RU2296566C1 - Method for correction of endothelial dysfunction by combination of amlodipine and l-arginine in l-name-induced deficiency of nitrogen oxide - Google Patents

Abstract

FIELD: medicine, experimental cardiopharmacology.

SUBSTANCE: dysfunction is modeled in experiment by every day intraperitoneal administration to rats of L-arginine nitromethyl ester for 7 days in the dose 25 mg/kg. On this background amlodipine is administrated into stomach in the dose 0.5 mg/kg, and L-arginine is administrated by intraperitoneal route in the dose 200 mg/kg once per 24 h. Method provides effective correction under the definite modeling conditions.

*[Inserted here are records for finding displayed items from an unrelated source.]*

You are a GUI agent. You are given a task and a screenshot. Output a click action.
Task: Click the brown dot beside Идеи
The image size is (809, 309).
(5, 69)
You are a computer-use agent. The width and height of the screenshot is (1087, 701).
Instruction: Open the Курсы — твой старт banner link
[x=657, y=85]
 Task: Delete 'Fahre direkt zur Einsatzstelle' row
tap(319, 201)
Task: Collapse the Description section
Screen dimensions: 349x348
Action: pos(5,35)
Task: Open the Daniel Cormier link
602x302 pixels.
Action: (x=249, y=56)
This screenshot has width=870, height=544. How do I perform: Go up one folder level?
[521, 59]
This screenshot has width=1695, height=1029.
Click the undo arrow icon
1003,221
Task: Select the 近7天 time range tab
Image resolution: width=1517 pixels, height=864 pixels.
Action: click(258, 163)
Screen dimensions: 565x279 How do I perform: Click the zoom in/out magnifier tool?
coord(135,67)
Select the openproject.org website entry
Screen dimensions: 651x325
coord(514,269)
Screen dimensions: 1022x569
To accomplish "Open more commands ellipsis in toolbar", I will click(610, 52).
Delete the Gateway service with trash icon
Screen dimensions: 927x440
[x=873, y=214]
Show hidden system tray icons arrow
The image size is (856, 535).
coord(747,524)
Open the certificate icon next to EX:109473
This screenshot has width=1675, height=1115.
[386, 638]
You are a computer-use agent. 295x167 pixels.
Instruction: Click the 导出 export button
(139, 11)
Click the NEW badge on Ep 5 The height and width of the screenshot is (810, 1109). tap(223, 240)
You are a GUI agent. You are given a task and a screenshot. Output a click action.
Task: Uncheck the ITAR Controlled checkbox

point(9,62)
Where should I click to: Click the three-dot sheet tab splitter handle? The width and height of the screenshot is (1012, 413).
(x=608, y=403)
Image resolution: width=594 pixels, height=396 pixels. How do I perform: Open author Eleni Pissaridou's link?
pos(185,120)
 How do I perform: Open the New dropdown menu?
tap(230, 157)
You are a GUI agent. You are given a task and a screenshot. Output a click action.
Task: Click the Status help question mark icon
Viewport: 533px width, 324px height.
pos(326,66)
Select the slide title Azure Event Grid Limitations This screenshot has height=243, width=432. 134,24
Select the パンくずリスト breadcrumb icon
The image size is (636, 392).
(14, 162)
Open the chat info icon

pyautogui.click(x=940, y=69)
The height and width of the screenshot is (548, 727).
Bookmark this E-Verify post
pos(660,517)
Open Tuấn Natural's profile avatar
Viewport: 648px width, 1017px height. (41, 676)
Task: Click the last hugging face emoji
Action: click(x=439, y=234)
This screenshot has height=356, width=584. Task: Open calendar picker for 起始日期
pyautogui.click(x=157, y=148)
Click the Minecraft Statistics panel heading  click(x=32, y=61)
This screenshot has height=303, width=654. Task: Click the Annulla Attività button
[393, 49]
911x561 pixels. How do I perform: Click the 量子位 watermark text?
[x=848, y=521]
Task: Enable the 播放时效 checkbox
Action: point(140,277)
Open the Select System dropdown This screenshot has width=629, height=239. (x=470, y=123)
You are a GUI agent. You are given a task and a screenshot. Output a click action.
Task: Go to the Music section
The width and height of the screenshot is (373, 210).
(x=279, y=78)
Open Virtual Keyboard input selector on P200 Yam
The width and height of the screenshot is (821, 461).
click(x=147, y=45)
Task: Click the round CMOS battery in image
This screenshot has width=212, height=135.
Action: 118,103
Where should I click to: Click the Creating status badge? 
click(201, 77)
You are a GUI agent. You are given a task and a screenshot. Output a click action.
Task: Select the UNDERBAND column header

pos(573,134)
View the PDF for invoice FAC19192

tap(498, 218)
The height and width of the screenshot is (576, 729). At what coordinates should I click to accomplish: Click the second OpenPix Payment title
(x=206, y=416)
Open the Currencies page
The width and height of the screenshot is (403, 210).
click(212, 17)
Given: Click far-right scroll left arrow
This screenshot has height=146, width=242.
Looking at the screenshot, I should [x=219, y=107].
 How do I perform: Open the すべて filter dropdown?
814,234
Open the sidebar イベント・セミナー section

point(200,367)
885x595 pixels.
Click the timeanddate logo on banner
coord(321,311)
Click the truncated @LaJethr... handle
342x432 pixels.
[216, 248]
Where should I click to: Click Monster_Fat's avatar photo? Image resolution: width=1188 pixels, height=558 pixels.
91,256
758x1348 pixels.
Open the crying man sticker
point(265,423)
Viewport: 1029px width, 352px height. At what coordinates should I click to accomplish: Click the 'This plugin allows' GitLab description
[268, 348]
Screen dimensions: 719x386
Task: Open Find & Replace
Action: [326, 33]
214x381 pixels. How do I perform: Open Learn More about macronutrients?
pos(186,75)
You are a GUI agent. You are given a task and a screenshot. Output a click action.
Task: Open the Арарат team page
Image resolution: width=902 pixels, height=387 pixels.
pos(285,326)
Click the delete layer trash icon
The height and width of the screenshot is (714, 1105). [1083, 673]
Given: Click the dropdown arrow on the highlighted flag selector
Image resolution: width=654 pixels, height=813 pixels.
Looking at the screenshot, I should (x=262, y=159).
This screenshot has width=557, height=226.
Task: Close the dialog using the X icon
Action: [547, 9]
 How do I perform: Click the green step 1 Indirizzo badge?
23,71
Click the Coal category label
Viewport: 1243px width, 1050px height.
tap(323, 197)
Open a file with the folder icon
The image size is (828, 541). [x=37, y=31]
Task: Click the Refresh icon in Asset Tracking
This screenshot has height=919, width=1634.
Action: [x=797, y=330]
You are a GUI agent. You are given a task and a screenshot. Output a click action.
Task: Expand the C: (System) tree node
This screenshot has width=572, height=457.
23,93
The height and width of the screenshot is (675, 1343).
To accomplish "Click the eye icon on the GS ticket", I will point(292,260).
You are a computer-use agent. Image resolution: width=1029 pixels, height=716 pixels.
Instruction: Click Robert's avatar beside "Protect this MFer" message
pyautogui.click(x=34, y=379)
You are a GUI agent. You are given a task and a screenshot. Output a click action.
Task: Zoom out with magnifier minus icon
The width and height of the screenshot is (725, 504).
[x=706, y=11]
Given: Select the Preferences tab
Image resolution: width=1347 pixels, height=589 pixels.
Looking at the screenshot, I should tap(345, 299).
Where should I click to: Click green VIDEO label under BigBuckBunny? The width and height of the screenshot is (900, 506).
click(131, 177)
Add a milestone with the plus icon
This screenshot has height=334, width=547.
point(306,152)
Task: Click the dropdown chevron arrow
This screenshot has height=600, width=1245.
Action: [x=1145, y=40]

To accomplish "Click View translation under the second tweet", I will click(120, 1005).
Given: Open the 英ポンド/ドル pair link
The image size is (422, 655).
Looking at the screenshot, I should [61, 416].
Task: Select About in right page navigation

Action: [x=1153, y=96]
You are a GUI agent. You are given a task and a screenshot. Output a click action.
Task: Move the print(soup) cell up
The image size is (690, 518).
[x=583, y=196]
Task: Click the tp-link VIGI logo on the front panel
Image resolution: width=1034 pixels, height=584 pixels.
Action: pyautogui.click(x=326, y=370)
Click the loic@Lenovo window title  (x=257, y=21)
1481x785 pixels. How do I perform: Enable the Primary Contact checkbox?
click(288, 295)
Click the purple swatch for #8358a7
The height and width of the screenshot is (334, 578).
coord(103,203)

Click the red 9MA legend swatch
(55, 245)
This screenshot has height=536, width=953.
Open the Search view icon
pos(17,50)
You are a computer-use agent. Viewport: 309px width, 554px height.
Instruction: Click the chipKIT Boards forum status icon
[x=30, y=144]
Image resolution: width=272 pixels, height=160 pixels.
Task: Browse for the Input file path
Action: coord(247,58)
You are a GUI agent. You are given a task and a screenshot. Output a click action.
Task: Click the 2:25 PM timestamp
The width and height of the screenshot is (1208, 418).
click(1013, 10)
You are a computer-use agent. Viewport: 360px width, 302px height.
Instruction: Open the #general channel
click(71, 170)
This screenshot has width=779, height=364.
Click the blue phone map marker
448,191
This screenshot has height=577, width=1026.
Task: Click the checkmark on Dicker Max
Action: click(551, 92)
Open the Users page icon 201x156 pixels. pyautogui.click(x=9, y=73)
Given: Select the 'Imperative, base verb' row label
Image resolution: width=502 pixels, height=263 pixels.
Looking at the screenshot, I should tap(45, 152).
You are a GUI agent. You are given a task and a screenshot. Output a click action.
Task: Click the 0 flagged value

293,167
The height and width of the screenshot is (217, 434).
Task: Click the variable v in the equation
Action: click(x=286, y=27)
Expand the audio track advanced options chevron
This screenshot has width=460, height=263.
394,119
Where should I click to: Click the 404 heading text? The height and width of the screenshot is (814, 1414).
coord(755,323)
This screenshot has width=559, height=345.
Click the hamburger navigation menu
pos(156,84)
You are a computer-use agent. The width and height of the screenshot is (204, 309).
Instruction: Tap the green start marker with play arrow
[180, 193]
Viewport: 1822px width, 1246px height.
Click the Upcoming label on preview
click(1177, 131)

EFFECT: improved method of dysfunction correction.

2 tbl, 1 ex

Description

The invention relates to medicine, in particular to experimental cardiopharmacology.

Closest to the claimed solution is a method of correcting endothelial dysfunction using amlodipine, which is a calcium antagonist of the dihydropyridine series. According to the description of V.S. Zodionchenko, T.V. Adasheva, A.P. Sandomirskaya in the article “Endothelial dysfunction and arterial hypertension: therapeutic possibilities”, Russian Medical Journal, Volume 10, 2002, pp. 11-16, which consists in oral administration of drugs of this group in patients for the correction of endothelial dysfunction.

The main disadvantage of this method is the mediated mechanism of action of amlodipine in endothelial dysfunction, associated with its antioxidant properties, increased activity of superoxide dismutase and by reducing the destruction of NO in the vessel wall, as a result, increasing the bioavailability of nitric oxide (NO). However, one of the main factors in the development of this pathophysiological state, especially with essential arterial hypertension, is damage to the L-arginine-NO system, which leads to impaired basal release of nitric oxide (NO), which is not corrected when using only amlodipine, since in the presence of inhibitor of NO synthase, it does not have a sufficient effect. Therefore, the results of the correction of endothelial dysfunction in case of damage in the L-arginine-NO system, which is mainly associated with the deficiency of endothelial NO synthase with amlodipine, are unsatisfactory.

The technical result of the invention is a method for the correction of endothelial dysfunction, including the use of amlodipine, a calcium antagonist of the dihydropyridine series and a donor of NO - L-arginine.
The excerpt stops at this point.